This novel is one that I picked up a year or so ago with the thought that it may have a slightly Breakfast Club-esc storyline to it. A group of teenagers at the end of the world: that is the essence of what this novel is.
An asteroid is on course to hit earth and destroy the planet, so we get to follow Eliza, Peter, Andy, and Anita as they take their different approaches to the end of the world. So let’s get into it before our world ends.
- The novel’s ending leaves a lot to the imagination, which is both interesting but also slightly aggravating because you want to know how it all ends.
- The main characters are really the only ones that the reader interacts with strongly, so I personally would have appreciated a bit more development, but I’m a stickler for a complex character.
- Going off of the character development, I would have loved to get a bit more background on everyone. We get taste of who everyone is, but parts of each of them are left a bit blurry and open for interpretation.
- I felt like there was a significant lack
f imagery despite the opportunity for interesting portrayals (considering it is the apocalypse).
- We get some for each character, but I would have loved some more scenic description because of the circumstances.

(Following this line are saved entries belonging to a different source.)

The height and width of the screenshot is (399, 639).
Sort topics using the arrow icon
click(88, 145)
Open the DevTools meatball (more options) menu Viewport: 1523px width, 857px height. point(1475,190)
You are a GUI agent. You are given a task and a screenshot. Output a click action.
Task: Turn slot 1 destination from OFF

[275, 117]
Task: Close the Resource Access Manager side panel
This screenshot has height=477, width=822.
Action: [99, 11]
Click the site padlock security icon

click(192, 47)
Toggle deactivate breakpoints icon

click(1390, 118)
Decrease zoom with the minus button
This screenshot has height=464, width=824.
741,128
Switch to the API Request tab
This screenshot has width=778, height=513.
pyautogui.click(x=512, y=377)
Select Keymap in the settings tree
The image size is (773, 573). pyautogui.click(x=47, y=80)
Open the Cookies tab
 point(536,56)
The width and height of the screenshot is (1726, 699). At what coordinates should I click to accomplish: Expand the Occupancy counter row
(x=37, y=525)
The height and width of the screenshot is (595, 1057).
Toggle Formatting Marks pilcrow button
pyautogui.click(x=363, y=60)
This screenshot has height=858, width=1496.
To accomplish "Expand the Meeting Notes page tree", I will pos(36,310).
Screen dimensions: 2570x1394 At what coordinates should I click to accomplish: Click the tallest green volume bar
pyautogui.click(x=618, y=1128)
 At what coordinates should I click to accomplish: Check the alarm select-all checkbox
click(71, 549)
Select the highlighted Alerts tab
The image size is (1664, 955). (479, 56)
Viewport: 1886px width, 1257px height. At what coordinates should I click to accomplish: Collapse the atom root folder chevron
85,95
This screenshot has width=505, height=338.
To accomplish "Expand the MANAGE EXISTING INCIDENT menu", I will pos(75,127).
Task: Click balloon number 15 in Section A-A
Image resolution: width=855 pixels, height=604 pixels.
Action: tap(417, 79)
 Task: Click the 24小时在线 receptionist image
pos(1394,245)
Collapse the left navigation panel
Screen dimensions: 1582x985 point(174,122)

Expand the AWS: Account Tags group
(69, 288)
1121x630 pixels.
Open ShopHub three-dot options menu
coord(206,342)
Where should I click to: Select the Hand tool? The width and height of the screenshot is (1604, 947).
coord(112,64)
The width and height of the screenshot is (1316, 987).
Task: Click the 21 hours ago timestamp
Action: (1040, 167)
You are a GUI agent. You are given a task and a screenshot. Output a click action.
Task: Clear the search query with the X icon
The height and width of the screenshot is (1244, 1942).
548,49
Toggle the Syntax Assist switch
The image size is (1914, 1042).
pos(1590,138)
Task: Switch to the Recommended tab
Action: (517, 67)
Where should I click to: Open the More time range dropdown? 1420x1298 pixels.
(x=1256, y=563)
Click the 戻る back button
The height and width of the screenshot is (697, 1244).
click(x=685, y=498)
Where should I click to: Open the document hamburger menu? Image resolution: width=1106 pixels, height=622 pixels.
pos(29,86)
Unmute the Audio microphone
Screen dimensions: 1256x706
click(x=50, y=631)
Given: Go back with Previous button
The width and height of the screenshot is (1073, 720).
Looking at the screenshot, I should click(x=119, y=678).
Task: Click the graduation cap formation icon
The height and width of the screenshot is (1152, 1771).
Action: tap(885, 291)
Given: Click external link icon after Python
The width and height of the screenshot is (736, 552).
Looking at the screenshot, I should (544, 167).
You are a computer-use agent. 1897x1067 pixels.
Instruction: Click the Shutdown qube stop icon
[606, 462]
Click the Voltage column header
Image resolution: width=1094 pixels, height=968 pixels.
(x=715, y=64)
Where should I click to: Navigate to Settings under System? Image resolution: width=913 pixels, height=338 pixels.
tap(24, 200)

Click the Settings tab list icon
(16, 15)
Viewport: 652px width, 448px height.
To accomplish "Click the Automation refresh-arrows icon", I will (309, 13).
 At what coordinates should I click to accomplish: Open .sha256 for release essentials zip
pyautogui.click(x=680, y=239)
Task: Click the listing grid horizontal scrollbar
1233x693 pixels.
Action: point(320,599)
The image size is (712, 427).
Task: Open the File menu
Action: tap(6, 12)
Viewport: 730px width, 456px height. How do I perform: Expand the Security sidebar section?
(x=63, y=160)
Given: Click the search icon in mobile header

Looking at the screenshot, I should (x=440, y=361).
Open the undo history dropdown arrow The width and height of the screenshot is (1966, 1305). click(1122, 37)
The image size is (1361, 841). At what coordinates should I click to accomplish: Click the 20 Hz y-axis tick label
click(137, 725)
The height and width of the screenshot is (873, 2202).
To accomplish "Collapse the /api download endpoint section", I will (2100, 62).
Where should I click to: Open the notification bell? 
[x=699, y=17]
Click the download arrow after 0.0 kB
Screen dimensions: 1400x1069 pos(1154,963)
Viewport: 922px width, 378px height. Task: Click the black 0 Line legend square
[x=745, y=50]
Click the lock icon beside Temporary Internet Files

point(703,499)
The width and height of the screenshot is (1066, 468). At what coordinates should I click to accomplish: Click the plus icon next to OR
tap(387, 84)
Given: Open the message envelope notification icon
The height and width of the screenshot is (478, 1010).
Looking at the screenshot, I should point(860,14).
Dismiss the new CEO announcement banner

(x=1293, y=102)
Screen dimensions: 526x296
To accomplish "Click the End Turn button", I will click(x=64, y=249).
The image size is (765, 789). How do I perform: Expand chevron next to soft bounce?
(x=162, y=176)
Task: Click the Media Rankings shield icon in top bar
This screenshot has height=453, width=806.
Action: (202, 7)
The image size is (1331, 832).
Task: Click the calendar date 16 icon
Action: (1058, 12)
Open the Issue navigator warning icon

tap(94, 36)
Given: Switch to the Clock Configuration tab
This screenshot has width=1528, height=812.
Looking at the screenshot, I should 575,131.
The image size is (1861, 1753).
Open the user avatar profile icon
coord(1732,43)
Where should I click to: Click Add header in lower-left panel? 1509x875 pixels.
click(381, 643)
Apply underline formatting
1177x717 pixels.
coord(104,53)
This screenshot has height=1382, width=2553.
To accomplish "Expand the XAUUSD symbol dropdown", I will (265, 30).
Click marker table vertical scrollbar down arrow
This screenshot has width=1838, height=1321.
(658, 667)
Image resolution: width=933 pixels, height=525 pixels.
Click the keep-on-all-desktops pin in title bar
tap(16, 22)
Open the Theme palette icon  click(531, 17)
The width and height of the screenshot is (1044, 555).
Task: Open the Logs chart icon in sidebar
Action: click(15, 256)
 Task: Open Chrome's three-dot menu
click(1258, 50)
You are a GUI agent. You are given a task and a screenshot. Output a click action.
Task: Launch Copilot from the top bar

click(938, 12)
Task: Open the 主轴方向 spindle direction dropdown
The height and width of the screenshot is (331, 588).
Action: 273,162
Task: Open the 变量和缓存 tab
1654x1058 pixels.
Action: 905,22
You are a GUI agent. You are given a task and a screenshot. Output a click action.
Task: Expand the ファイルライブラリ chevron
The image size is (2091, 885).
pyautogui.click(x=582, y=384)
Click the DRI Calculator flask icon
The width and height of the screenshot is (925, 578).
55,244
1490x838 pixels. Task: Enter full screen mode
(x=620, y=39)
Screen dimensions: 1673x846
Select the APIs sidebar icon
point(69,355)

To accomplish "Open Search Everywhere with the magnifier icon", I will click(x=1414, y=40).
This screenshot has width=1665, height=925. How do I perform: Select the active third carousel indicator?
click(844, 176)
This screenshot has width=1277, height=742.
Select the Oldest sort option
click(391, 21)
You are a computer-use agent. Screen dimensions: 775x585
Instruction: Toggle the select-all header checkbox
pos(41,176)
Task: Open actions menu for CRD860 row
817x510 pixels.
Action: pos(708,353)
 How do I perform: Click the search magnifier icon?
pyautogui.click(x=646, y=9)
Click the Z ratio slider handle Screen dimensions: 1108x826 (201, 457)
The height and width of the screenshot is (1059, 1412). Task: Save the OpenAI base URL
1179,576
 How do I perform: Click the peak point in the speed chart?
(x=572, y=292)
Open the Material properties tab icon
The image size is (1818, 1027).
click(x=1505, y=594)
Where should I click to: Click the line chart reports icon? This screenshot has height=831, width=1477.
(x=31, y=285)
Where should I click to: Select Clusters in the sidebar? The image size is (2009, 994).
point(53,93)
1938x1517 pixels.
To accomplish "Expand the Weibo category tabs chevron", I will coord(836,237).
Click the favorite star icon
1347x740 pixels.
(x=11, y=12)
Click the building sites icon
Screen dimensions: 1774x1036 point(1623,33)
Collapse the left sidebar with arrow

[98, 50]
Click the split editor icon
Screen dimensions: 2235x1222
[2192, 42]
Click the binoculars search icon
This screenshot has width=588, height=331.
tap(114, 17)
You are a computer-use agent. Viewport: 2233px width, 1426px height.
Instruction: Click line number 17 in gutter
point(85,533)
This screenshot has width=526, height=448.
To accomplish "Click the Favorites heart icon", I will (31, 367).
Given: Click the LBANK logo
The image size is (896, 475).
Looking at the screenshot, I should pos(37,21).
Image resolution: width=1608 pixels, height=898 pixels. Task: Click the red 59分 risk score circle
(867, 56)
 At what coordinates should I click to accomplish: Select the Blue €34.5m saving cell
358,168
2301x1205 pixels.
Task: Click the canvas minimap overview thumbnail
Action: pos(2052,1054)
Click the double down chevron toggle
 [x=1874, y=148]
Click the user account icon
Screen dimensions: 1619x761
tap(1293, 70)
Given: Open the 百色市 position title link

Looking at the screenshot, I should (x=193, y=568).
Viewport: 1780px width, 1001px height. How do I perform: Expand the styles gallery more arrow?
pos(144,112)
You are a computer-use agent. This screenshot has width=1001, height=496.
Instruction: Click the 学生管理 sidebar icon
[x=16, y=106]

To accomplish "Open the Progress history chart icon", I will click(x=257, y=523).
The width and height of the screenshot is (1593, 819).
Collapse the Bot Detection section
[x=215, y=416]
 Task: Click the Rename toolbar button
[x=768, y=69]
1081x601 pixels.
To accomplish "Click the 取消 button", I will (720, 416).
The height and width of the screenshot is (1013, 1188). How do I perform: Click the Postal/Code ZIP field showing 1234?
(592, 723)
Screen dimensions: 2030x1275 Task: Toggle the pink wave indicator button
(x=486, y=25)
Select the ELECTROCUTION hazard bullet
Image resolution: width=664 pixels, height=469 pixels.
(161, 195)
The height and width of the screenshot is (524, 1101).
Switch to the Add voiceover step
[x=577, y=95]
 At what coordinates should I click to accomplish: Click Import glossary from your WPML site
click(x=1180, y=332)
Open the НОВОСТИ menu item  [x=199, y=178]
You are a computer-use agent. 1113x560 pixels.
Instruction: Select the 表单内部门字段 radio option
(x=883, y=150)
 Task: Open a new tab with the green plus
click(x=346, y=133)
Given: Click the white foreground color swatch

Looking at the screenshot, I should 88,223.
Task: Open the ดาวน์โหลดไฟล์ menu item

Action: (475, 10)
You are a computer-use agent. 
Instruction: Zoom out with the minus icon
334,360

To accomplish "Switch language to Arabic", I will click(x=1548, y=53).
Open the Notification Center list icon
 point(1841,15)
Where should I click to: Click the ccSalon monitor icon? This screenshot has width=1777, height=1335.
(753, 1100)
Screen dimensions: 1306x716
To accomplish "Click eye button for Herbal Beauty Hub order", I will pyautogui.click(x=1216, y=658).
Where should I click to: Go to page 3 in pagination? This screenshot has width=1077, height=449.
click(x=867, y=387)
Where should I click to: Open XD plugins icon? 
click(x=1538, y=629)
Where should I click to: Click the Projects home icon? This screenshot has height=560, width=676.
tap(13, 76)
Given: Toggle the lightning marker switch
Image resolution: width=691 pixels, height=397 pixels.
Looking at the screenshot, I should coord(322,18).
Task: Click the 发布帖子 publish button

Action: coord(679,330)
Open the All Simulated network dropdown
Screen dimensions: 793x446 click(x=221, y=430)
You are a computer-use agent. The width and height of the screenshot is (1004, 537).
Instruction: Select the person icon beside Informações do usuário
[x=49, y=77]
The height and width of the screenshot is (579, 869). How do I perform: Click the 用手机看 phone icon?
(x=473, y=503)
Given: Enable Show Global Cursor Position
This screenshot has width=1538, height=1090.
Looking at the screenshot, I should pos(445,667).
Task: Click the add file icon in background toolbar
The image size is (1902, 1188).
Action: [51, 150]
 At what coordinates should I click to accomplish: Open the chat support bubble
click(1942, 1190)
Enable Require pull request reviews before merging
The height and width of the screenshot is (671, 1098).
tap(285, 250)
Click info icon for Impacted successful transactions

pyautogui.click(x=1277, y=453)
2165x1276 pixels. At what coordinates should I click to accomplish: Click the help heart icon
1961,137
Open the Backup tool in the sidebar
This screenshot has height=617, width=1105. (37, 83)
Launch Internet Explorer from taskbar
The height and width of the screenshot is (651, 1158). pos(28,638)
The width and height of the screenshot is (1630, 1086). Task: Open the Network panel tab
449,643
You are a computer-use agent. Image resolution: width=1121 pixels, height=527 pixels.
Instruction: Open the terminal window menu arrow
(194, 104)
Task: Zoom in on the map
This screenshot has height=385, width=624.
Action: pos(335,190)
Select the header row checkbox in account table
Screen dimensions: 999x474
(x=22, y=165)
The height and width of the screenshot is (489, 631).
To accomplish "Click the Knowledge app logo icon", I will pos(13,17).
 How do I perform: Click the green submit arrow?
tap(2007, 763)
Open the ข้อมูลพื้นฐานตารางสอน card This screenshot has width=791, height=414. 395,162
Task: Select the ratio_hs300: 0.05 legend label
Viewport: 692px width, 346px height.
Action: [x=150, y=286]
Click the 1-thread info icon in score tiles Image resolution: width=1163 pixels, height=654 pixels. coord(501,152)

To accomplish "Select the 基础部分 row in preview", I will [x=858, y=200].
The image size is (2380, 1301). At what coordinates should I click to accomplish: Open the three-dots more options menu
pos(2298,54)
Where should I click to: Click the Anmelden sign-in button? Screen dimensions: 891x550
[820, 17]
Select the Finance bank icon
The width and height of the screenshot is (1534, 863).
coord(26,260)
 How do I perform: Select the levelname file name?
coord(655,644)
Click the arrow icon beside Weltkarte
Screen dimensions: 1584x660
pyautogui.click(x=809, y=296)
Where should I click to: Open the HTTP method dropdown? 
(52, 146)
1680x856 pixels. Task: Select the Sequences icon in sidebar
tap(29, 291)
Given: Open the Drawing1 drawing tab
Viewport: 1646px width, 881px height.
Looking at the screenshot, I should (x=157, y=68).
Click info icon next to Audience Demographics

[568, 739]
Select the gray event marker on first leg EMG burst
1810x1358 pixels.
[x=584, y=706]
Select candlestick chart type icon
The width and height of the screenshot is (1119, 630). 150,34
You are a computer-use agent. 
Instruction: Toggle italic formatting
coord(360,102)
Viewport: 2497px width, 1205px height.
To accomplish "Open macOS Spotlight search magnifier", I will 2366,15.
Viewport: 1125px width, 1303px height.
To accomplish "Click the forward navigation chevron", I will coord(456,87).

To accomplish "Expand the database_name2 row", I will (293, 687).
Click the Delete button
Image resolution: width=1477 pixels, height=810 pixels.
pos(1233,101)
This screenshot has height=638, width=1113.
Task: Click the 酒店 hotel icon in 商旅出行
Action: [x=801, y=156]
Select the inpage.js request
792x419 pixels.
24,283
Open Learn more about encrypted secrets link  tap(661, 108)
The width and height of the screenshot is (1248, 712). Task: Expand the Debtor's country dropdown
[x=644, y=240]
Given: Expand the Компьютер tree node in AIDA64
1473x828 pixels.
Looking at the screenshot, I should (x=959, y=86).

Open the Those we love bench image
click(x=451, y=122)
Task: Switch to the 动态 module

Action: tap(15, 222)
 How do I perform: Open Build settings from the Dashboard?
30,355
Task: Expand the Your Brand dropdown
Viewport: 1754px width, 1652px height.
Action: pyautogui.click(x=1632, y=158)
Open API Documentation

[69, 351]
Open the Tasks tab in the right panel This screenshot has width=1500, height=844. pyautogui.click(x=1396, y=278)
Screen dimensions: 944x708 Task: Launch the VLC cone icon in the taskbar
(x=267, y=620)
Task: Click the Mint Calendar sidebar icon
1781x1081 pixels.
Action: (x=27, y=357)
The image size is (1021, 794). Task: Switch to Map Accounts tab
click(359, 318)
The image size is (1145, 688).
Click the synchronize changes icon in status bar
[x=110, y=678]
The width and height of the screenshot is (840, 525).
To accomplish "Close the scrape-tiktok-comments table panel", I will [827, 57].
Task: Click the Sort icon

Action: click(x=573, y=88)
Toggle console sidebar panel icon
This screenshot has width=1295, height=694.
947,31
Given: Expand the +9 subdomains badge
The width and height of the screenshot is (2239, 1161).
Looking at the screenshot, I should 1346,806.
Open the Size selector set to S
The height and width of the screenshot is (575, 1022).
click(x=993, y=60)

- Again, the ending is up to interpretation. And for this particular novel, I think it works so well. The story concludes, the only loose ends are similar to those from The Breakfast Club: “what happens on Monday?” it’s that style of ending.
- I’m also a sucker for woven storylines, each character begins with an individual story and as they unravel everyone’s story begins to fit into the others until you have this big puzzle.
- This novel is unique in that I haven’t heard of one like it before, and I love that! It stands out because of its unconventional storyline, it’s a realistic fiction but at the same time feels unrealistic because of the topic it deals with.
- There is vulgar language in it, but personally, I find that some novels almost need it because of context. When you’re writing about teenagers at the end of the world, it makes sense that they’re going to be swearing every now and again. I appreciate that only because it makes the story feel real and accurate.
- The entire teenage/high school stereotypes in it are also much more accurate than those of something like Mean girls or High School Musical (basically any teen movie).It emphasizes that yes there are “groups” in schools, but they aren’t so segregated as a lot of media makes them out to be.
My overall favorite part of this novel is that Wallach takes a terrifying situation and shows two completely different outlooks. The first one being: whatever, the world’s going to end so screw it and everyone else. And the second being: I have to leave a mark on the world if this is how it’s going to end.
I love books that turn out to be nothing like what I was expecting and this definitely is one of those books. This is a situation where I love the vagueness of the blurb because it turned out to be so fantastic.